Daha iyi bir yaşam için çıkılan yolculuk, kar, buz ve fırtınada tam bir kabusa dönüşüyor.
Donarak yaşamını yitiren 13 göçmenle aynı kafiledeki Afgan bir göçmen yaşadıklarını şu sözlerle anlatıyor:
"İran’dan 300 kişilik bir grup çıktık ama yolda gözlerimizin önünde 40 arkadaşımızı kaybettik."
Sınırda halen donarak yaşamını yitirdiği düşünülen 40 mülteciye ise ulaşılamıyor. İnsan kaçakçıları ise cesetler kaşılığında fidye talep ediyor.
Van’a giriş yapan iki Pakistanlı genç, sınıra kendi imkanlarıyla geliyor. Ancak, ikisi yollarını kaybediyor. Tam 45 saat boyunca yürüyen iki genç sınırda bulunan bir yola ulaşıyor. Yolda bekleyen iki genç birbirlerine sarılarak adeta ölümü bekliyor. Tam donmak üzere iken bir köy minibüsü yoldan geçiyor ve iki genci alarak hastaneye ulaştırıyor. Hastanede tedavi altına alınan iki gencin el ve ayak parmaklarında ciddi hasarlar meydana geliyor. Yapılan tetkiklerin ardından iki gencin el parmaklarının işlevlerini tamamen yitirdiği belirlenerek, el parmaklarının kesilmesine karar veriliyor. İki mülteci de ameliyata alınmasını bekliyor.
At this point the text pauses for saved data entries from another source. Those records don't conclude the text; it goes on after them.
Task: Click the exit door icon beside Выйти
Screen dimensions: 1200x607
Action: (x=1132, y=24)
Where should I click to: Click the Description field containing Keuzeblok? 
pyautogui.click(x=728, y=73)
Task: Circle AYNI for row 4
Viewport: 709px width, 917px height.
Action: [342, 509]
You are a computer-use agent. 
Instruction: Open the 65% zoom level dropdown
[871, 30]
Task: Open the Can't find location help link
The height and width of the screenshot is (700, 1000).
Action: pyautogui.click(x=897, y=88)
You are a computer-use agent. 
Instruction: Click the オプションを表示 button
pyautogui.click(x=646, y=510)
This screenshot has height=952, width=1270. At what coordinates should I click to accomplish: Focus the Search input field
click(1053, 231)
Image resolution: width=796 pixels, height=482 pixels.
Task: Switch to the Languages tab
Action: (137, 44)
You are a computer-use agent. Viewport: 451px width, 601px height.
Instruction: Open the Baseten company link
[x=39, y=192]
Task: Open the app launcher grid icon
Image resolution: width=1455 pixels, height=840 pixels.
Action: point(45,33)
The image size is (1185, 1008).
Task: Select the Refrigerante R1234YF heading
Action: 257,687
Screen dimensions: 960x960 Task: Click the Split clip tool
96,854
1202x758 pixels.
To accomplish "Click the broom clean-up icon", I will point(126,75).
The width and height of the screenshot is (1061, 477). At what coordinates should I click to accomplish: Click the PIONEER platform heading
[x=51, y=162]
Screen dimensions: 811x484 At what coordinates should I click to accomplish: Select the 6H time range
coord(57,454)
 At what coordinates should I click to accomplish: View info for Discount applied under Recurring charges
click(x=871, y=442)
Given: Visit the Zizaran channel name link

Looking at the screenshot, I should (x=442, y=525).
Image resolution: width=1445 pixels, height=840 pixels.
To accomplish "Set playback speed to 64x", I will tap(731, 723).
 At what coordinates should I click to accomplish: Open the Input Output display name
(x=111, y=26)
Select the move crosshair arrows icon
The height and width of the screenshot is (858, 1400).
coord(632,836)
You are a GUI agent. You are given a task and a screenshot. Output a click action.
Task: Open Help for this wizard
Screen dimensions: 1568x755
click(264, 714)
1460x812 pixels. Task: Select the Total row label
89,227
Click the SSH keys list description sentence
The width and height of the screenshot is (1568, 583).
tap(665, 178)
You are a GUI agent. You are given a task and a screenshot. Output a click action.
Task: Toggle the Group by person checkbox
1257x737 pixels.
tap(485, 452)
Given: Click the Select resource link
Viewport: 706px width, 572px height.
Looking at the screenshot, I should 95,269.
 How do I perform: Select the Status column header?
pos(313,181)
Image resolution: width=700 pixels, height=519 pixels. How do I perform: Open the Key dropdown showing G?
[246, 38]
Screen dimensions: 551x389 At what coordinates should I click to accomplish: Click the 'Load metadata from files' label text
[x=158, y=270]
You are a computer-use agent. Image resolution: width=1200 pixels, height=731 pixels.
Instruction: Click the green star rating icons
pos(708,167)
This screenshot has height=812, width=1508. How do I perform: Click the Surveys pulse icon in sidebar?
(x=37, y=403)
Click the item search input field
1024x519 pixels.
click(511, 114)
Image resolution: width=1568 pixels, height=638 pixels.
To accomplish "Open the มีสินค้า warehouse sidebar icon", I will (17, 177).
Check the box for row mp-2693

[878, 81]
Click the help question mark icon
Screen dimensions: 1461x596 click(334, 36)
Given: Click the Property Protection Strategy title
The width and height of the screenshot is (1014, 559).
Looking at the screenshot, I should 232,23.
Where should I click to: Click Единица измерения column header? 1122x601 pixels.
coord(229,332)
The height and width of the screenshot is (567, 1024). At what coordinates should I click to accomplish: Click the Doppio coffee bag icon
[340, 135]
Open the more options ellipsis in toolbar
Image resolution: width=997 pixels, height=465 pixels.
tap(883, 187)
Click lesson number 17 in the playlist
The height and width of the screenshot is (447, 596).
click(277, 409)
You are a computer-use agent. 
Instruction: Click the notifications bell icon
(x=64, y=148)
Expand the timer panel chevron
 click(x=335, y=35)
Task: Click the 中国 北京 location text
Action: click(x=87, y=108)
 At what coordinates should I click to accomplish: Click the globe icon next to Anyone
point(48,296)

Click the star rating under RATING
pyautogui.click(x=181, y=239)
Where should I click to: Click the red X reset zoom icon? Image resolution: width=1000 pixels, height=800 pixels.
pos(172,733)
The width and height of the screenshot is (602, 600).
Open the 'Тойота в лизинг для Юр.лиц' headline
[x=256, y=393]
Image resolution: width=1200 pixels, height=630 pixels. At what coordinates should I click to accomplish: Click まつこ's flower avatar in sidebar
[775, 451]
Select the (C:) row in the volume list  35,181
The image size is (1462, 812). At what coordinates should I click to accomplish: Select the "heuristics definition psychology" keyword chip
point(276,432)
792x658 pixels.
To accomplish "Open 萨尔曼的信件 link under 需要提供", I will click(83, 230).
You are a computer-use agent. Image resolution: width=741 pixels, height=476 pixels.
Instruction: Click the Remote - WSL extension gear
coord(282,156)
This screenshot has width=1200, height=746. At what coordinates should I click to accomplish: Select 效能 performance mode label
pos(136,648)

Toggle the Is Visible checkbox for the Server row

Aynı gün farklı bir grupla yine Çaldıran sınırına bırakılan başka Afgan bir genç de diğer arkadaşları gibi insan tacirleri tarafından sınır hattına bırakıldı. Saatlerce yürüdükten sona bir köye ulaşan genç, donmaktan son anda kurtarılmış. El ve ayak parmakları soğuktan donan mülteci genç, köylülerin yardımıyla hastaneye ulaştırılıyor. Günlerdir hastanede tedavi gören mülteci gencin iki el parmakları da ameliyatla kesilecek. Ayrıca ayak parmaklarında oluşan yanıklardan dolayı uzun süreli bir tedavi süreci yaşayacak.